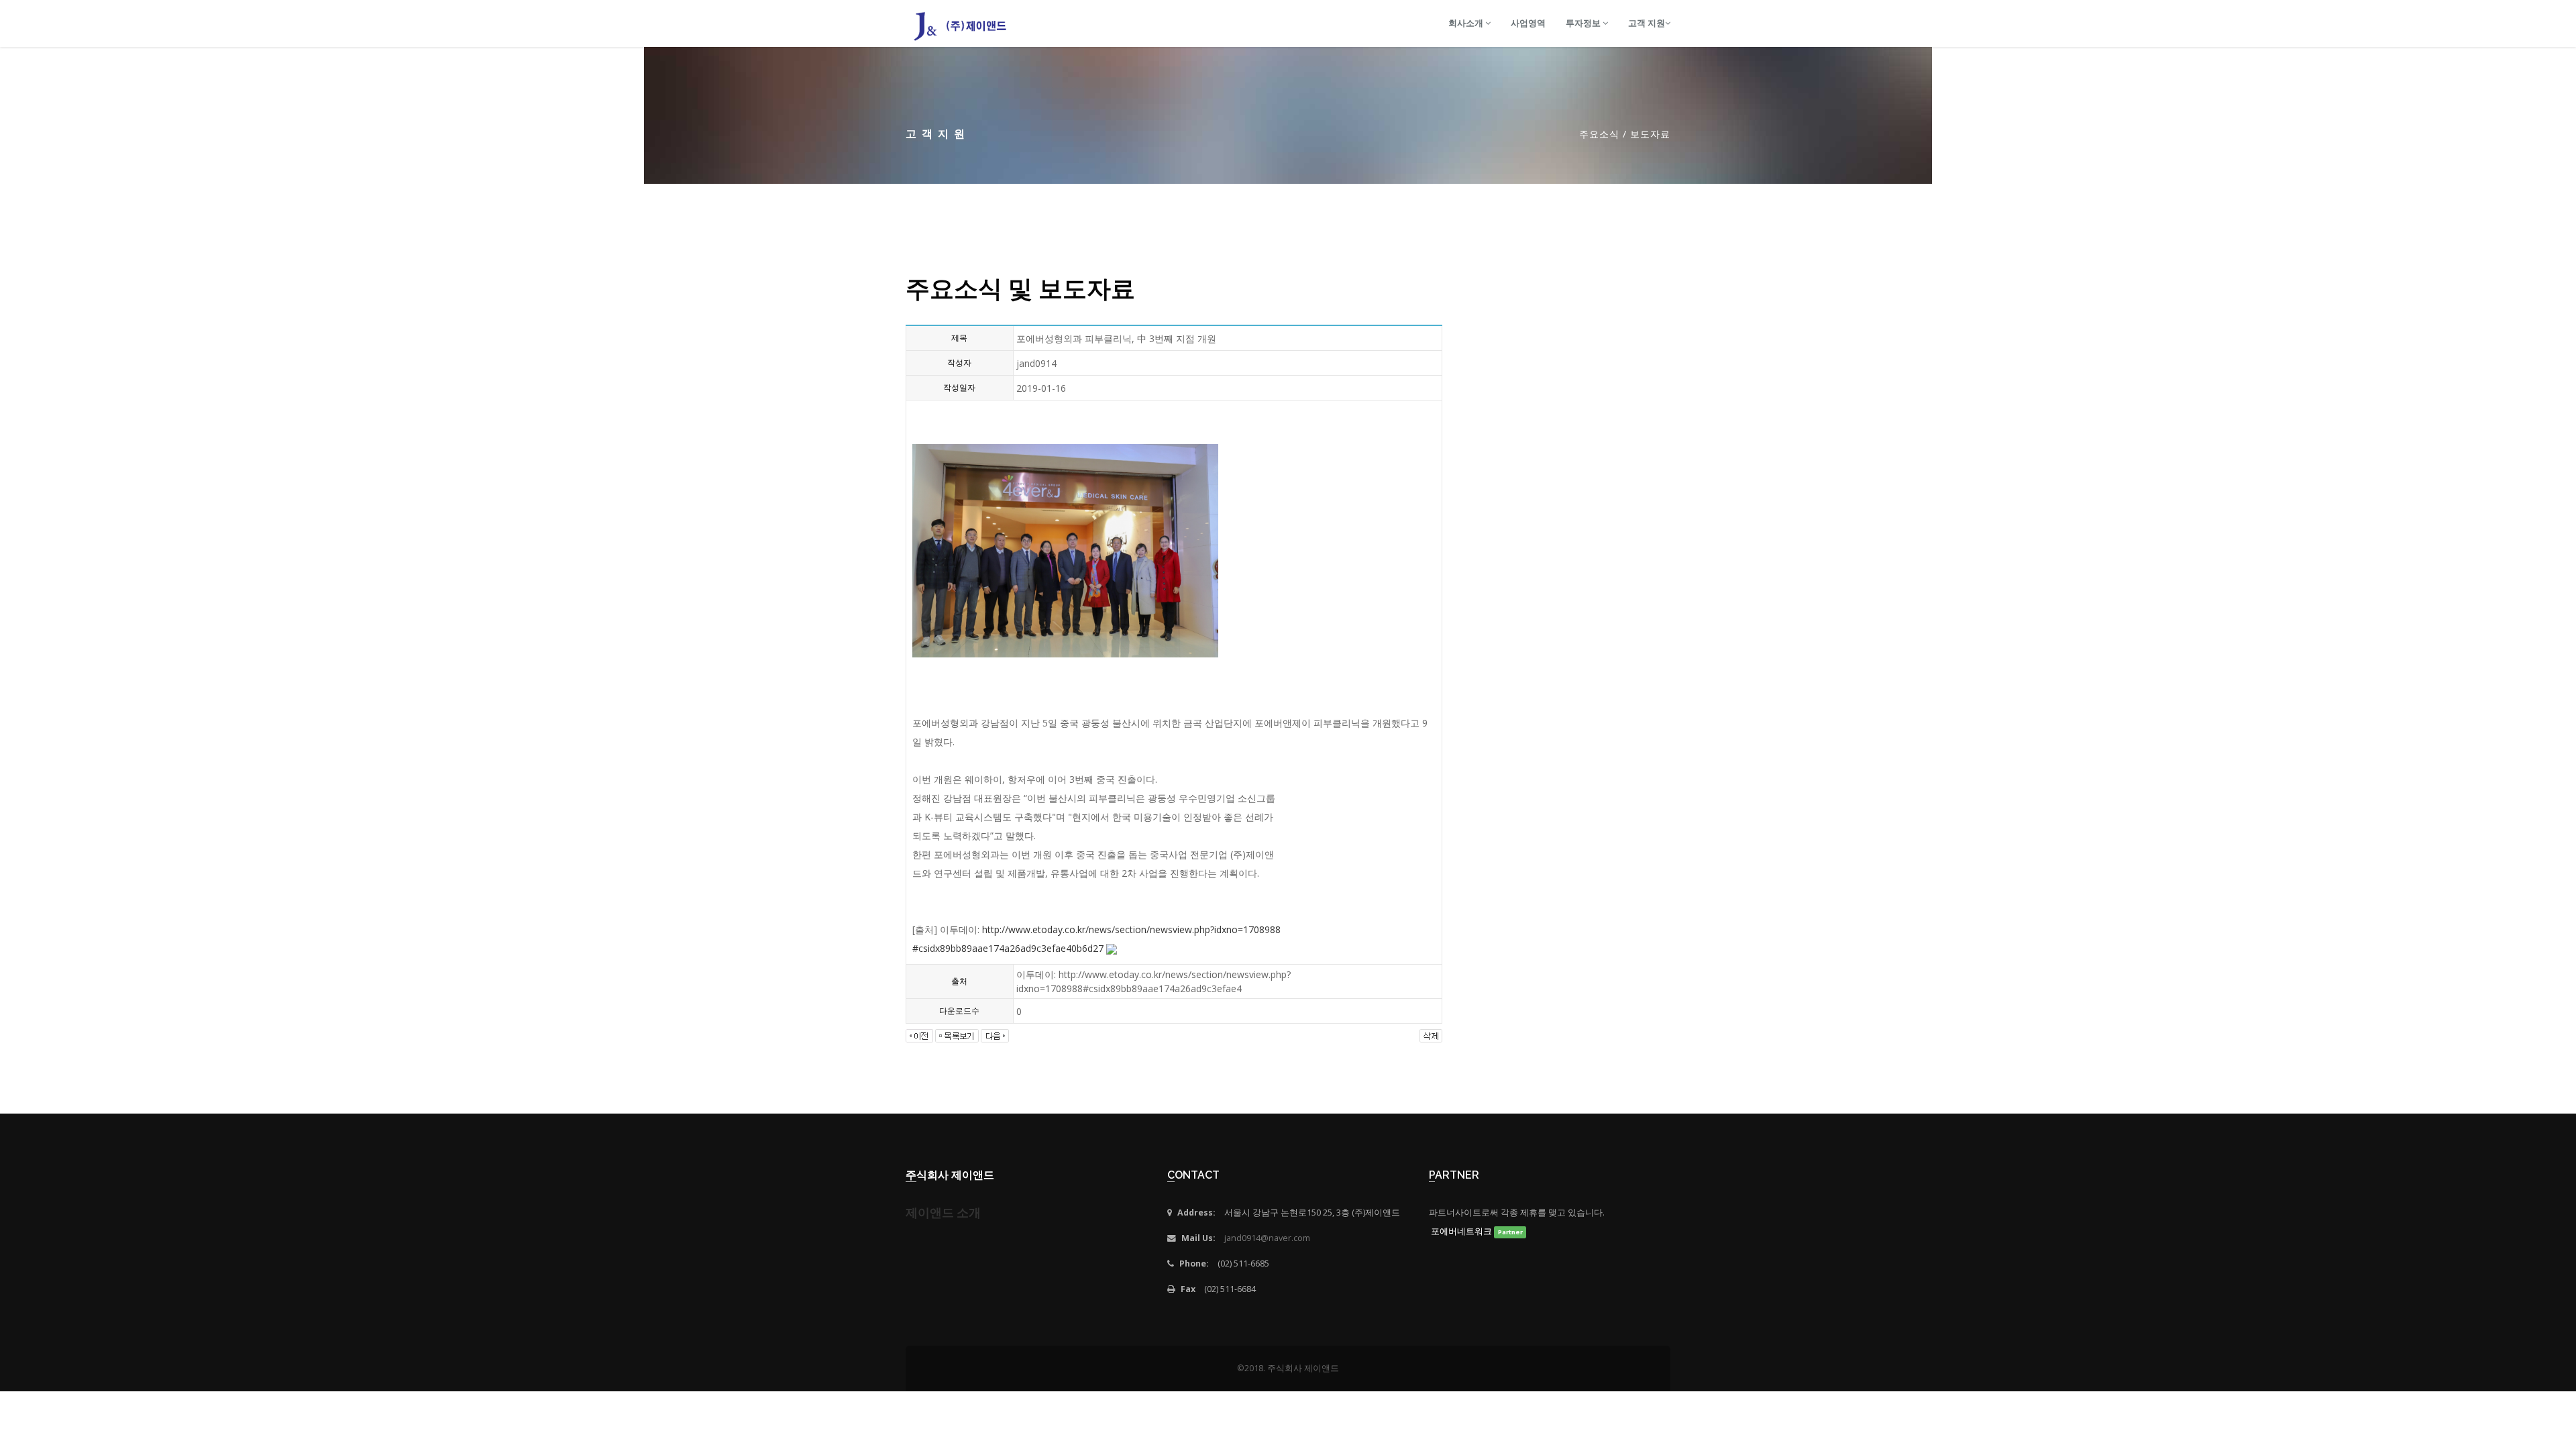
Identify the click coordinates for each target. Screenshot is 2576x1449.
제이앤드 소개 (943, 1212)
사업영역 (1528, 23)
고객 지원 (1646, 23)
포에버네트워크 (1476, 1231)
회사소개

Task — A verbatim transcript of the entries above is required, with the pictures left out.

Final answer —
Identify the click coordinates for each target. Screenshot is 2576x1449.
제이앤드 소개 (943, 1212)
사업영역 (1528, 23)
고객 지원 (1646, 23)
포에버네트워크 (1476, 1231)
회사소개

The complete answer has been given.